■ **Activity**
Your copy should match the listing below word for word, with no images in it.

■ **Stored data**

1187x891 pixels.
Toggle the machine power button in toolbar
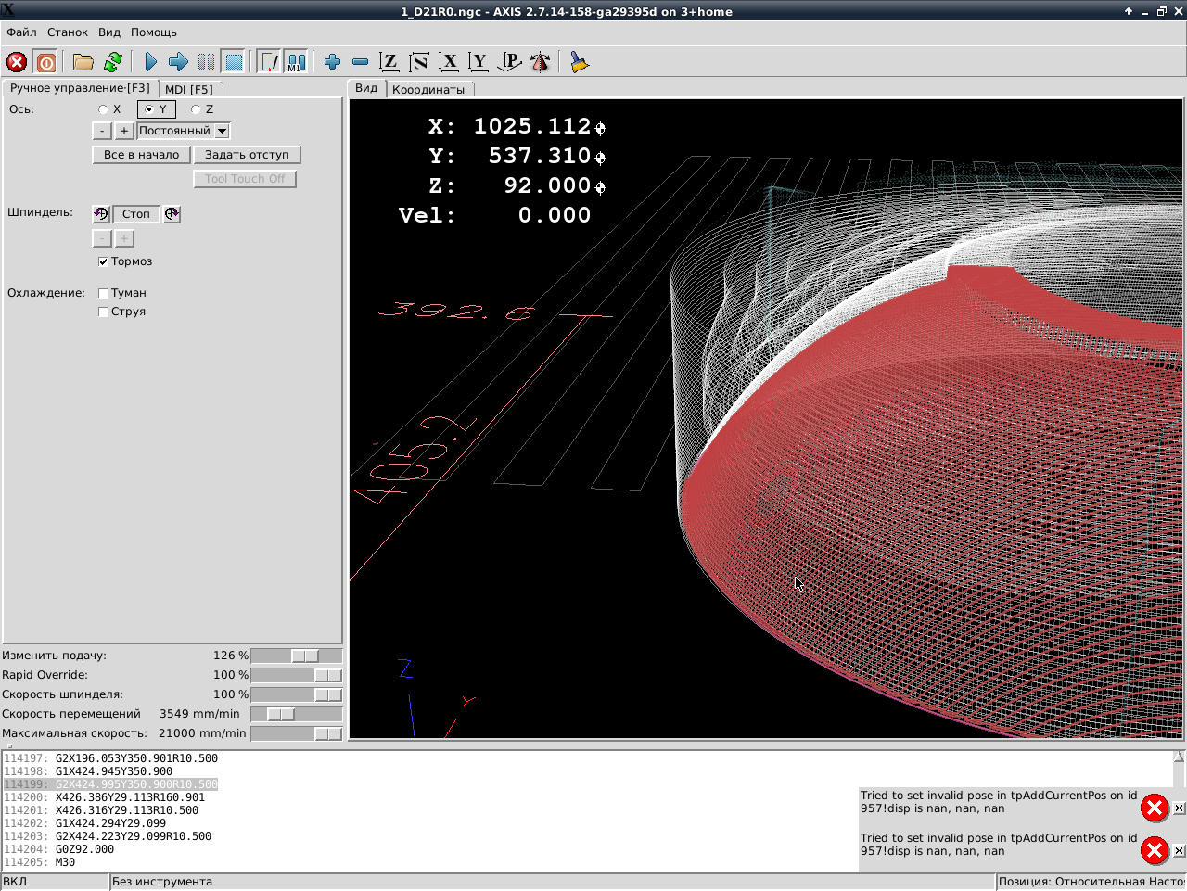click(45, 62)
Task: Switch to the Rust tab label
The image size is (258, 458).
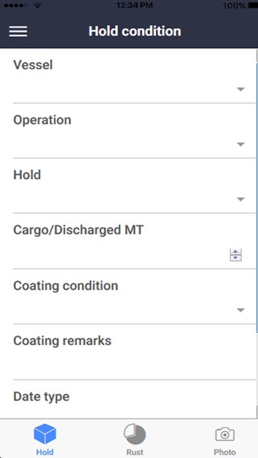Action: click(135, 452)
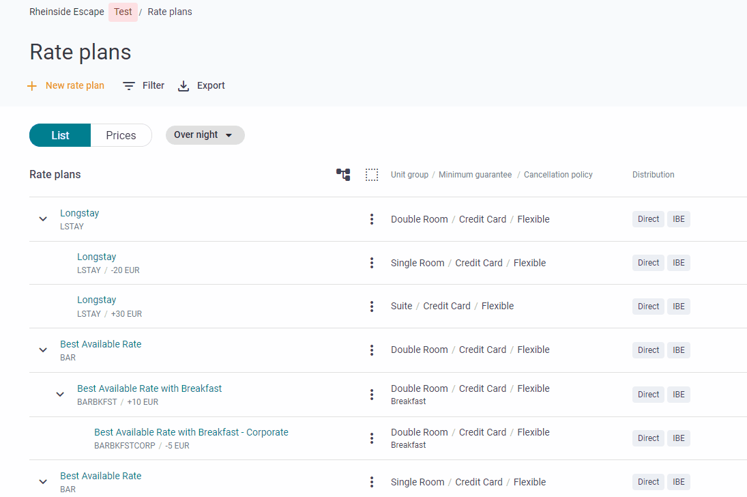Open options menu for Best Available Rate with Breakfast
The width and height of the screenshot is (747, 497).
[372, 395]
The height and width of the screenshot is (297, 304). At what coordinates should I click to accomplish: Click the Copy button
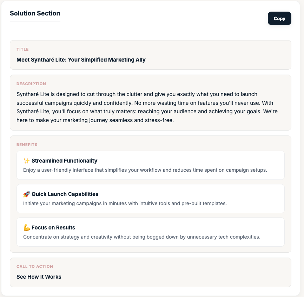coord(279,18)
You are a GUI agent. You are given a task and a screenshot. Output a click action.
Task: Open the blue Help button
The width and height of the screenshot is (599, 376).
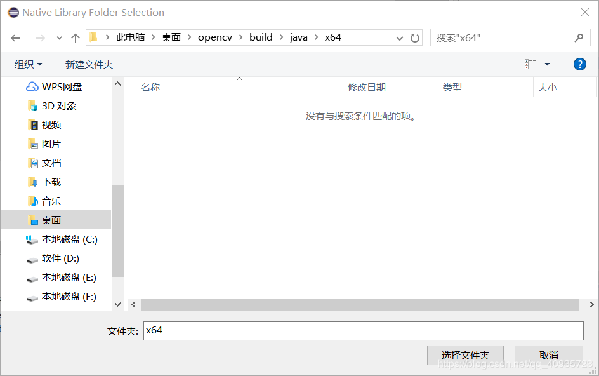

■ **Result for this exercise**
1187x891 pixels.
Toggle the machine power button in toolbar
click(45, 62)
Task: Switch to the Rust tab label
The image size is (258, 458).
Action: click(135, 452)
Open options menu for Best Available Rate with Breakfast
The width and height of the screenshot is (747, 497).
[372, 395]
The height and width of the screenshot is (297, 304). At what coordinates should I click to accomplish: Click the Copy button
coord(279,18)
You are a GUI agent. You are given a task and a screenshot. Output a click action.
Task: Open the blue Help button
The width and height of the screenshot is (599, 376).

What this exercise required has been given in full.